Monday, November 23, 2009

MEMC completes SunEdison acquisition

ST. PETERS, USA: MEMC Electronic Materials Inc., a leading provider of silicon wafers to the semiconductor and solar industries, has completed the acquisition of privately held Sun Edison LLC, a developer of solar power projects and North America's largest solar energy services provider.

As previously disclosed, the purchase price of $200 million was paid 70 percent in cash and 30 percent in MEMC stock, plus certain retention payments, transaction expenses, and the assumption of net debt.

"This acquisition further enhances our positioning in the solar industry," said Ahmad Chatila, CEO of MEMC. "Renewable, clean solar energy is still in its infancy as a growing global industry. Our role in reducing costs in both the components of solar modules and well as the actual solar plants will help to further accelerate this growth."

"Our strategy is to drive revenue growth for our wafer business while SunEdison produces a recurring revenue stream from solar generated electricity. At the same time, SunEdison can directly benefit from the technological and cost advances that we are helping to create with continuing improvements in silicon wafer technology. This acquisition is the beginning of an exciting new chapter in the successful 50 year history of MEMC."

SunEdison is based in Beltsville, Maryland and employs approximately 300 people worldwide. It "simplifies solar" by managing the development, financing, operation and monitoring of solar power plants for commercial customers, including many national retail outlets, government agencies, and utilities.

In a typical structure, SunEdison arranges third party, non-recourse financing for the facility and the customer has no upfront capital outlay. With one of the strongest brands in solar, SunEdison will continue to operate with the SunEdison name, as a subsidiary of MEMC.

Other events
MEMC announced that, in connection with the acquisition of Sun Edison LLC, the Company granted special inducement grants under its 2009 Special Inducement Grant Plan to retain certain SunEdison employees (224 in total) as employees of MEMC and its newly acquired SunEdison business unit.

The Company granted an aggregate of 584,372 restricted stock units, which vest on the first anniversary of the Closing, subject to such employees being employed by MEMC and/or the SunEdison business unit on such date.
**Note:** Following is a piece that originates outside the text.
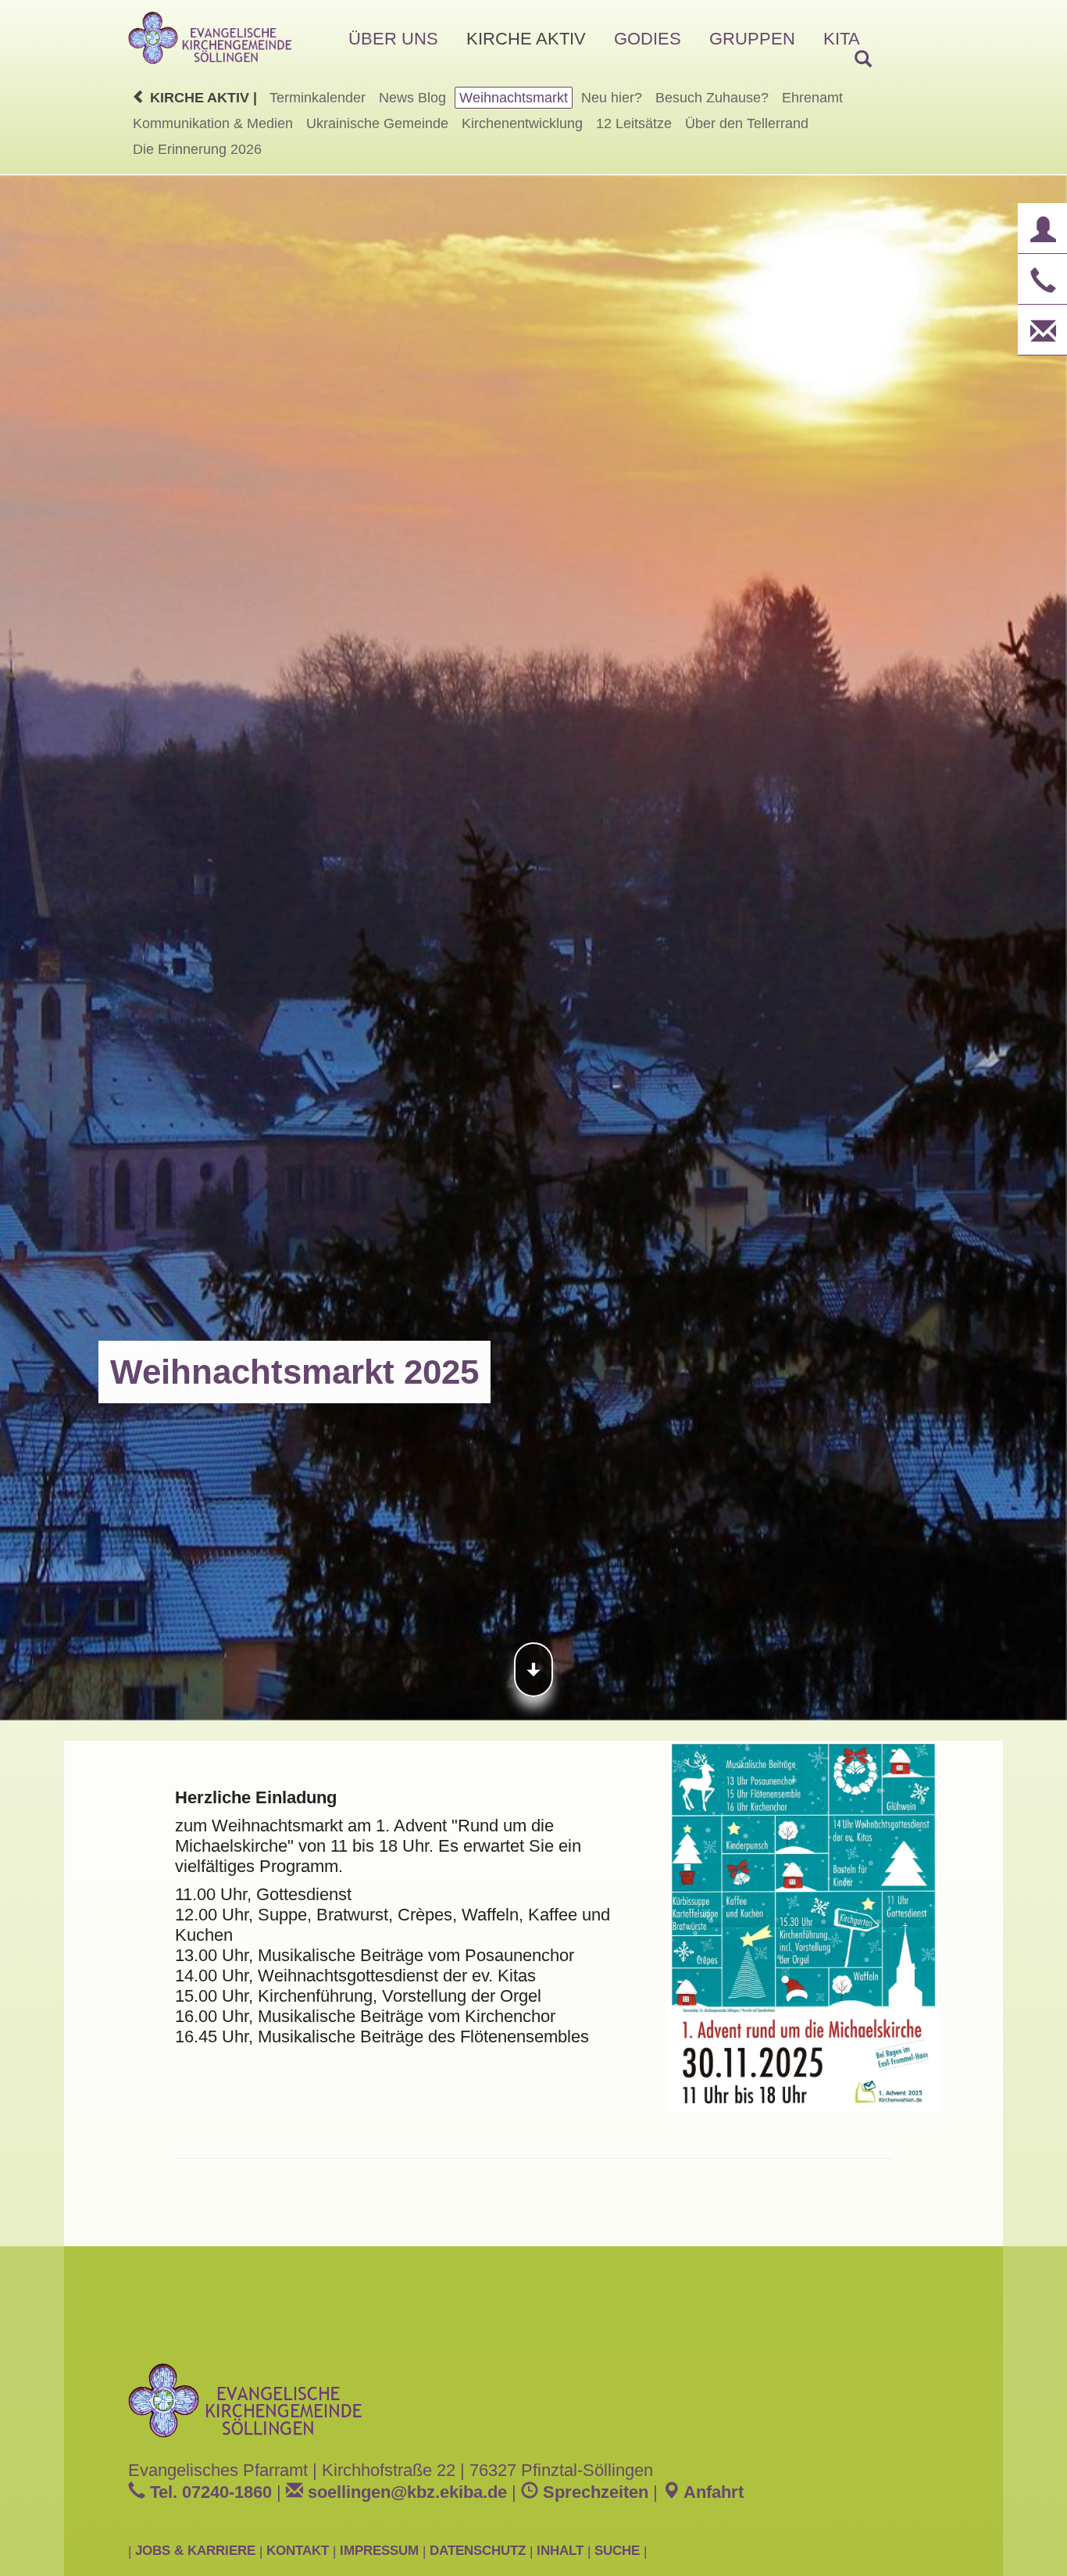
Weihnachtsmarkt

The Company also granted an aggregate of 1,644,529 restricted stock units, which are subject to vesting requirements based on both performance and time. The performance requirements are tied to the same metrics as the earnout contemplated by the merger agreement.

Assuming the performance requirement is achieved, (i) 34 percent of such earned grants will vest on the date that MEMC determines to be the issue date following the end of the earnout period; (ii) 33 percent of such earned grants will vest on December 31, 2011; and (iii) the remaining 33 percent of such earned grants will vest on December 31, 2012, assuming that the subject employee is employed by MEMC or the SunEdison business unit as of those dates.

The Company's Board of Directors approved the 2009 Special Inducement Grant Plan based on the employment inducement exemption provided under the NYSE listing standards. As a result, the Plan did not require shareholder approval, and this press release is being issued pursuant to applicable NYSE guidance.